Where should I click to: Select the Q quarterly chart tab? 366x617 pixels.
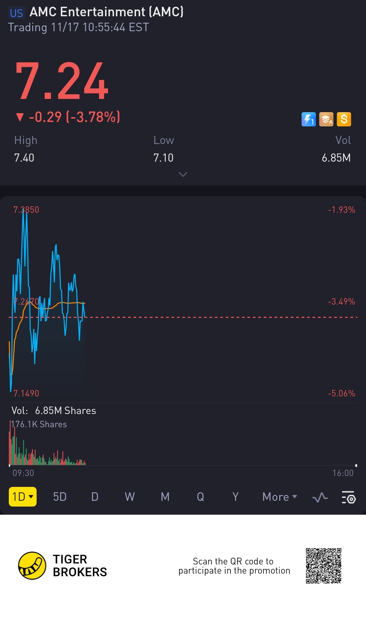point(200,497)
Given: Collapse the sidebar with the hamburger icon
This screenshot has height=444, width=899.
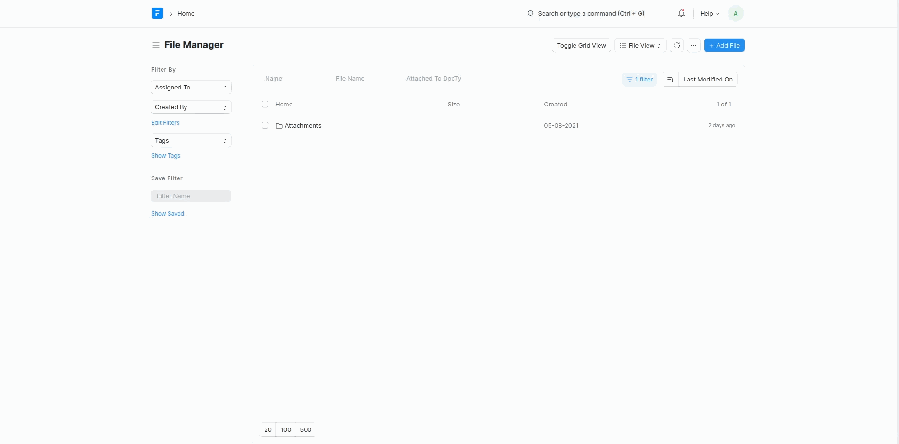Looking at the screenshot, I should click(156, 45).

________________

Task details:
Please retype all of the data above word for word, with every line unchanged. Leave the pictures out of your answer.

Worked answer:
Where should I click to: Select the Q quarterly chart tab? 366x617 pixels.
point(200,497)
Given: Collapse the sidebar with the hamburger icon
This screenshot has height=444, width=899.
Looking at the screenshot, I should click(156, 45).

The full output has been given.